At the conclusion of the FTP session, the payload is delivered and ready to be launched. Becuase of the legitimate server’s usage of FTP and our modifying traffic in transit, the victim is unaware of the introduction of the malicious payload and unknowingly launches the exploit when BWA-MEM is next run.

genomics_process Head to Head description of full genomic pipeline and the impact of BWA indices with incorporated malware. BWA MEM does a search and replace of the sample files to corrupt the results. This results in changes that are propogated through the downstream programs.

Reasons for exploitability


  1. BWA does not fail on poisoned .ALT file
  2. Easiest way to collect .ALT files is bwa.kit over FTP
  3. Files were not stored as read-only or in read-only directories
  4. Files did not have a database to protect them from change
  5. .ALT files were not checked after delivery

Mitigation Recommendations


First, our recommendation to mitigate the attack we demonstrated on BWA-MEM is to simply fix the vulnerability. We exploited a classic buffer overflow vulnerability that can easily be resolved using more secure buffer allocation practices as described above and performed elsewhere in BWA’s code. There is currently a patch existing for this bug, and we recommend that users download and install the most recent version of BWA here.

Our primary recommendation to mitigate attacks targeting other genomics software or other areas of the pipeline is to separate the storage of data with its processing. Because these are two independent functions, they do not need to occur on the same system. If the patient data (stored as FASTQ files) were not stored on the same system and not write-enabled, the exploit payload would not have been able to modify this data. We believe this separation of responsibilities should be a standard best practice implemented by all facilities performing genomics research and processing.

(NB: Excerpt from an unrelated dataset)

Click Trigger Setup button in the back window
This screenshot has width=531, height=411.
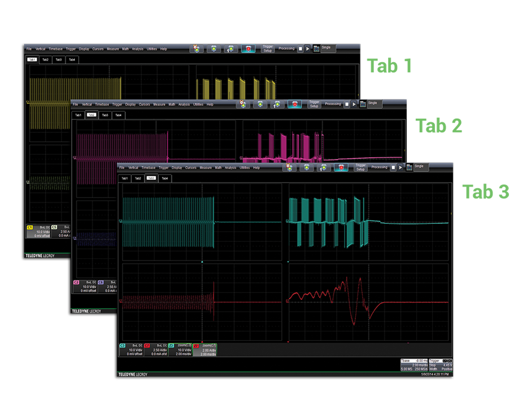pos(268,49)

Another best practice recommendation is to utilize file integrity checks, especially when downloading files over insecure protocols such as FTP or HTTP. Integrity checks such as comparing file hashes using a modern cryptographic hashing algorithm (i.e. SHA-3) will reveal any modification to a .ALT or any other downloaded file as a result of a MitM.

MODIFICATION: As of 3/12/19 NCBI issued MD5 checksums on all of its files stored here. We encourage all users to use them and all softwares downloading data directly from ftp://ftp.ncbi.nlm.nih.gov/genomes/all/GCA/000/001/405/GCA_000001405.15_GRCh38/seqs_for_alignment_pipelines.ucsc_ids/ to check the sums at ftp://ftp.ncbi.nlm.nih.gov/genomes/all/GCA/000/001/405/GCA_000001405.15_GRCh38/seqs_for_alignment_pipelines.ucsc_ids/md5checksums.txt .

Summary


This study demonstrates a bug in the standard genomics pipeline. This bug was easily patched but points to a number of problems in standard genomics proceedure. We believe that fixing these issues will be valuable in making genomics, especially as it concerns patient medical genomics, safer and more secure.